Je maintiens mon appui au projet de loi. S’il est adopté, prévoyez-vous qu’il y aura davantage de transferts intergénérationnels? Vous attentez-vous à une hausse des dépouillements de surplus, un terme qui m’est relativement nouveau? Pensez-vous qu’il y aura d’autres projets de loi pour éliminer des échappatoires résiduelles? Ce sont là mes questions.
M. Porter : Je pense que la réponse à toutes ces questions est peut-être étonnamment brève : oui, il y aura plus de transferts intergénérationnels grâce à ce projet de loi, et oui, il y aura plus de dépouillements de surplus. Quand je dis « il y aura », c’est parce que je pense que c’est une attente raisonnable.
Pour ce qui est de dire s’il y aura d’autres projets de loi, nous nous en remettons au gouvernement, à son programme et à ses priorités. Je pense toutefois que c’est un oui assez bref aux premières questions.
Le sénateur R. Black : Je poursuivrai. Quelqu’un d’autre a posé la question et je la poserai de nouveau : pourquoi n’en avez‑vous pas fait davantage avant? Un comptable nous a indiqué au cours d’une séance précédente que c’est un problème depuis 30 ans. Vous dites que oui, il y aura quelque chose, mais pourquoi rien n’avait encore été fait? Je vous remercie.
M. Porter : Je ne pense pas que nous ayons grand-chose de nouveau à ajouter aux réponses données aux questions précédentes. Vous comprendrez que la réponse à cette question ne relève pas entièrement de nous.
Nos explications portent davantage sur les points d’ordre technique afin de vous sensibiliser à la complexité du dossier. Je prendrai juste 15 secondes pour indiquer que les sénateurs devraient savoir que le dépouillement de surplus fait l’objet de moult litiges au Canada.
Un grand nombre de dossiers concernent le domaine général des pratiques et de la planification fiscales, alors qu’un pourcentage substantiel des dossiers relatifs à la règle anti‑évitement concernent le dépouillement de surplus, une pratique qui emprunte bien des formes, que ce soit au pays ou par-delà les frontières.
Ici encore, je ne m’attends pas à ce que cette réponse allège les préoccupations qui taraudent bon nombre d’entre vous à propos du délai et de l’urgence, mais il est fort complexe et très délicat de modifier les dispositions prévues à l’article 84.1. Il faut apprendre à les connaître.

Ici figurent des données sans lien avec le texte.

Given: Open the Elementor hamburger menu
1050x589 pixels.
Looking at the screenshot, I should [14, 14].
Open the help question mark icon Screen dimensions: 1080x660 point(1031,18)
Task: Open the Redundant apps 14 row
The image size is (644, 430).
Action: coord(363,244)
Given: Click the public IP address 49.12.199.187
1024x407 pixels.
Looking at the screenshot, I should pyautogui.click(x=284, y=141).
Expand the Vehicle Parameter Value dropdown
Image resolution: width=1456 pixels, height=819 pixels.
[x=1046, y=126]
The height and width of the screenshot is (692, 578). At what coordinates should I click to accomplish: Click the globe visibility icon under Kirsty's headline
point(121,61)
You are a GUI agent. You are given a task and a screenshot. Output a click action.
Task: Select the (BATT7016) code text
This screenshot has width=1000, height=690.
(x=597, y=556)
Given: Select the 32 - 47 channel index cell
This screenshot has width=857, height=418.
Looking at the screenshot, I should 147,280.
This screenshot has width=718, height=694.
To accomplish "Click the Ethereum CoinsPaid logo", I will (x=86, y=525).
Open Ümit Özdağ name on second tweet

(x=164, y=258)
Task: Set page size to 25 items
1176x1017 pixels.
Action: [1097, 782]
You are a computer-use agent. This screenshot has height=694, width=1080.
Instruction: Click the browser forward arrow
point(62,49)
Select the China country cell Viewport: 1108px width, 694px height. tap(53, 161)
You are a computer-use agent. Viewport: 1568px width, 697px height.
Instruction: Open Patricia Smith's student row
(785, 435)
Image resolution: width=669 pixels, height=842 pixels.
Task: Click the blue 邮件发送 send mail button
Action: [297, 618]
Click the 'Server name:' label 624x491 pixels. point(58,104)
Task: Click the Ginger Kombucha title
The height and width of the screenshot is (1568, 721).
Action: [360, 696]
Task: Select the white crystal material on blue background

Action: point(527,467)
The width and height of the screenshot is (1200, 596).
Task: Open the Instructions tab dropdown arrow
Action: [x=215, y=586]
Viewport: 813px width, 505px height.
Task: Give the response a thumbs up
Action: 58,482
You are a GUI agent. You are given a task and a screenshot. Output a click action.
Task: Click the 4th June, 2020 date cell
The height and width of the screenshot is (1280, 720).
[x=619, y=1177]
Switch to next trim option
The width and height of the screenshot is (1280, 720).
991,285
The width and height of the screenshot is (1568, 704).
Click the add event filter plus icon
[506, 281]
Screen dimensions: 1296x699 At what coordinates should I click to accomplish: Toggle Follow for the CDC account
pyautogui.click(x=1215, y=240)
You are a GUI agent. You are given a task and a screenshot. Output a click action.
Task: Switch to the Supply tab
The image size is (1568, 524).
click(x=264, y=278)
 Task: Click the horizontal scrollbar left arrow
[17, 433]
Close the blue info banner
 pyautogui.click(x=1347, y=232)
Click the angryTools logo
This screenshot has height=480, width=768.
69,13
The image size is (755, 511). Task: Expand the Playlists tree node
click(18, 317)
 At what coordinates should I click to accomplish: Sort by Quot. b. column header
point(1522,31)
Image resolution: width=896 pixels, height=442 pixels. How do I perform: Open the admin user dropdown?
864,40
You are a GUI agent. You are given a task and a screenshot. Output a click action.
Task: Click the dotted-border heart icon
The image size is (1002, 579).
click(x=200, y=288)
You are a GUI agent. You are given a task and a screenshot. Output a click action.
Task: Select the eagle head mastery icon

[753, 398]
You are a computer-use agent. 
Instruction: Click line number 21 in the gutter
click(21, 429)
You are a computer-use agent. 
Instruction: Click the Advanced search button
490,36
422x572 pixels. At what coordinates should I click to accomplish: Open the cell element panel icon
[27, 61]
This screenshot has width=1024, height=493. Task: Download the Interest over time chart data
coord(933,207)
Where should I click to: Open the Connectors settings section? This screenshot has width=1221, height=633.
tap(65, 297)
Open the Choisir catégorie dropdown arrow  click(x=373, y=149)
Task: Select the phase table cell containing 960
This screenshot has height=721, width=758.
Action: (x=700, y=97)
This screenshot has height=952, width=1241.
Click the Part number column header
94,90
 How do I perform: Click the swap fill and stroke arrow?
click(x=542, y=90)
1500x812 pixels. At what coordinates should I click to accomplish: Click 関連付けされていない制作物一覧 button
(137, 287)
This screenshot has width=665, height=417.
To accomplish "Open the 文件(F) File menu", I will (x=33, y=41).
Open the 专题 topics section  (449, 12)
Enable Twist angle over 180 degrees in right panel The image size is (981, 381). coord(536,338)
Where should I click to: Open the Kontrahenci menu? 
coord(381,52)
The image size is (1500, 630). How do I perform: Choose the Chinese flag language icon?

Il existe d’autres dispositions faisant partie du cadre général du droit fiscal qui encouragent des contribuables et des conseillers fiscaux à effectuer des transactions dans le cadre desquelles ils s’adonnent au dépouillement de surplus.
Vous devriez savoir — et je pense que cela a fait l’objet d’une question ou d’une observation de la part de la présidente — que ce n’est pas le ministère des Finances qui interprète la loi; cette tâche incombe à l’Agence du revenu du Canada, qui a publié, au sujet des transactions faisant intervenir le dépouillement de surplus, un certain nombre d’interprétations qui entrent en contradiction avec les pratiques de certains contribuables et planificateurs fiscaux. Ses interprétations sont parfois contraires à celles que les tribunaux font de la loi dans sa forme actuelle.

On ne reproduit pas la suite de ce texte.